This week, we posted on our newswire about a class action filed by individuals who were civilly confined by the New Jersey Department of Human Services. Cases like this rarely cross our desks, so we decided to take a closer look. And here’s the rundown.
What’s the Lawsuit All About?
This lawsuit was filed by (and on behalf of) those civilly detained by the Department of Human Services pursuant to the New Jersey Sexually Violent Predator Act. The case alleges that the detainees’ rights under the U.S. Constitution are being violated regarding the mental health treatment they are legally supposed to receive.
I know, I know. It sounds complicated, but it’s not. Here’s the breakdown…
New Jersey has a law called the Sexually Violent Predator Act. This law says that sex offenders who show signs of mental illness and who appear likely to commit future offenses can be confined for a further amount of time after they’ve served their time in jail. The purpose of this confinement, the law says, is to provide the individual with the mental health treatment they need to return to society.
The lawsuit states, however, that the care these detainees are receiving is “punitive and constitutionally inadequate.” It claims violations of the detainees’ First and Fourth Amendment rights under the “due process” clause and lodges some serious claims against the state’s Commissioner of the Department of Human Services and Commissioner of the Department of Corrections, among others.
What Are Some of These Claims?
The suit’s overarching claim is that the detainees aren’t receiving adequate treatment in the Special Treatment Unit (STU) of Avenel’s Adult Diagnostic and Treatment Center.
The plaintiffs say they’re being “warehoused,” “held indefinitely,” “punished” and “retaliated against,” rather than getting the treatment needed for their perceived mental disabilities.

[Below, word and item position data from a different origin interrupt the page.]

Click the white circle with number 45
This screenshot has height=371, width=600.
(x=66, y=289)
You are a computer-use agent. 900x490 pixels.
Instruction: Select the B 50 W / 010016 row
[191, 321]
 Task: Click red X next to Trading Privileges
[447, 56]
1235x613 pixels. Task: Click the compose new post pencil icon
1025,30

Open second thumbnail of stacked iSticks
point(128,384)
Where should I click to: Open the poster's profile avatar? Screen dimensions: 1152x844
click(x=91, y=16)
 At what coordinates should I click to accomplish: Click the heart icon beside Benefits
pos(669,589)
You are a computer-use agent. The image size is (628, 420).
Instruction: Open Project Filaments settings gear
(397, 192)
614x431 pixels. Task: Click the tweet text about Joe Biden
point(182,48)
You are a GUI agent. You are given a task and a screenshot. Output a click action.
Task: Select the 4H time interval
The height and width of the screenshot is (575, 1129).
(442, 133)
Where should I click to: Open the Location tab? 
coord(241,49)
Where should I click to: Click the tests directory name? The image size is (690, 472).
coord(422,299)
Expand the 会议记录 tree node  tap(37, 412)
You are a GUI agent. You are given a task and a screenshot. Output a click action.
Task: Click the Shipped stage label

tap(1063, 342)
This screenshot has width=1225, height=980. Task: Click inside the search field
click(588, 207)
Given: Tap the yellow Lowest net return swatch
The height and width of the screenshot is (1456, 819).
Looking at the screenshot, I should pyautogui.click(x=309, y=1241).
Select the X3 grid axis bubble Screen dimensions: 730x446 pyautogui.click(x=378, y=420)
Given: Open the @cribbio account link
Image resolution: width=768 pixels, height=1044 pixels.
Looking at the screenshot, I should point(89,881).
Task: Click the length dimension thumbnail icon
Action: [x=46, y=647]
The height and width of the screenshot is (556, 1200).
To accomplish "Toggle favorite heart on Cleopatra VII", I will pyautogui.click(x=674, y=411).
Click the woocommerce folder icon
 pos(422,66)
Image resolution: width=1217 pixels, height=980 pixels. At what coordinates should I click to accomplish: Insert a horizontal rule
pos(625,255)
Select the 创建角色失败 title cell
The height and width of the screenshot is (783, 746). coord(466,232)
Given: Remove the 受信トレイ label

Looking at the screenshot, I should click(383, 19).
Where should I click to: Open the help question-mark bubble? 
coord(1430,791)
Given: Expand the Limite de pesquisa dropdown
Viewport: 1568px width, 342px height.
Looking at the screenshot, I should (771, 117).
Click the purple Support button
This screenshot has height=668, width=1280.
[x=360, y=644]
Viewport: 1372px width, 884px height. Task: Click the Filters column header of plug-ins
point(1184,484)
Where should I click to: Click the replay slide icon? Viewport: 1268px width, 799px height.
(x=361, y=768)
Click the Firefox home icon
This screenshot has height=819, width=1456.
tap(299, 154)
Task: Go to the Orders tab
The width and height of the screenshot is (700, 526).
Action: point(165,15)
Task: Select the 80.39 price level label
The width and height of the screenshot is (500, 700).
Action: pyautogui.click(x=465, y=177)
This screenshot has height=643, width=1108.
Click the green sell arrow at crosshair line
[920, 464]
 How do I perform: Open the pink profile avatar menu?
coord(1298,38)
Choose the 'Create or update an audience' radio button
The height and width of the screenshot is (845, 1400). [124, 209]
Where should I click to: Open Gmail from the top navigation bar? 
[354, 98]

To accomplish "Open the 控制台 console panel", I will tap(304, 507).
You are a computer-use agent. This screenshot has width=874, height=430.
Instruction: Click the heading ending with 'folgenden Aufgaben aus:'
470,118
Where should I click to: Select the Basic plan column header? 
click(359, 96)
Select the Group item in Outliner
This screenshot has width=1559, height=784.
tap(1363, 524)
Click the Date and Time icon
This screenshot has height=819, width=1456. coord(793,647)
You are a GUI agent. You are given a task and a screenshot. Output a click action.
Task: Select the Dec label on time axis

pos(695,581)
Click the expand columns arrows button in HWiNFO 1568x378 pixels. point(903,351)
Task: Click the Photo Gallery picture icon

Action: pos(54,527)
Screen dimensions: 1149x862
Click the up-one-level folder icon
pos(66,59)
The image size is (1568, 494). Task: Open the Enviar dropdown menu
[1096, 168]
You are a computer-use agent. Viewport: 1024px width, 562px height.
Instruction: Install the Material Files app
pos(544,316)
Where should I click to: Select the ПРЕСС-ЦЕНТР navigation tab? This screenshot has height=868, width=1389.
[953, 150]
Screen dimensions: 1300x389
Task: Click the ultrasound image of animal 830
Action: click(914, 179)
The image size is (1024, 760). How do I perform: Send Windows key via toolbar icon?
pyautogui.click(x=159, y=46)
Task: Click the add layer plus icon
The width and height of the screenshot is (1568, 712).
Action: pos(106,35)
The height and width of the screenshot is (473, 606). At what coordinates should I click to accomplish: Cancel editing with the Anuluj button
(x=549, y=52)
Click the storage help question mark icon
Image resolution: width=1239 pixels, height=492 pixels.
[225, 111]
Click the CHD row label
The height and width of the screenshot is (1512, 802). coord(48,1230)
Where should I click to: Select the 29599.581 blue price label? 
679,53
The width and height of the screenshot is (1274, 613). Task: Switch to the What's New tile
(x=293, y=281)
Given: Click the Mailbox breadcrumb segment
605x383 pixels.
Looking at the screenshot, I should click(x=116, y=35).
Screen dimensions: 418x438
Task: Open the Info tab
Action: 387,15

The suit even claims that their living conditions are more restrictive than those they faced while incarcerated prior to their civil detainment, calling the Special Treatment Unit “a dumping ground for anyone whose sentence they want to extend.”
To make matters worse, one plaintiff alleges that he served the maximum time on his sentence – ten years – only to find out the day before his release that he would be transferred to the STU, where he has spent the last 14 years. The suit claims that only “a handful” of detainees have been released from the STU. In fact, according to the suit, the defendants “erect one arbitrary barrier after another” to prevent the detainees from getting to the point where they would be considered for discharge, including requirements ordering them to “confess to crimes they did not commit.”
When it comes to specifics as far as the STU’s care, the suit claims that the defendants failed to:
- Properly train the staff
- Provide meaningful, coherent and individualized treatment plans for the detainees
- Create and implement proper procedures for detainees to express their grievances
- Guarantee patient/therapist confidentiality
- Provide detainees with opportunities to engage in religious, vocational, educational and recreational activities
- Permit reasonably frequent family visits or quick access to telephones in cases of family emergencies
The suit says this failure is “a substantial departure from accepted professional judgment, practice or standards.”
What’s the Lawsuit Hoping to Accomplish?
Plaintiffs request, among other things, that:
- Detainees have the right to refuse treatment without being punished for doing so
- An order be issued to ensure the plaintiffs and class members are not denied employment, property, etc. for refusing treatment
- Protection from retaliation in the form of a temporary restraining order or injunction
- Proper training for Department of Corrections personnel
- A Bill of Rights be created for patients
Have There Been Any Cases Like This Filed Before?
There have been, in fact. Reportedly, approximately 16 states have laws similar to New Jersey’s SVPA, which may be among the country’s strictest sexual offender laws. And, in 2009, a class action was filed in Missouri by detainees at the Sex Offender Rehabilitation and Treatment Services (SORTS) saying that they too were being “warehoused” in “a prison disguised as a mental health hospital,” according to a post by the Daily Journal Online.
So, you can see why we picked this one out of the dozens of cases that get filed per day. There were no claims of unpaid wages or unsolicited text messages here. No violations of debt collection laws or automakers selling defective vehicles. This is a case about civil rights – and we will be sure to watch as it makes its way through the courts.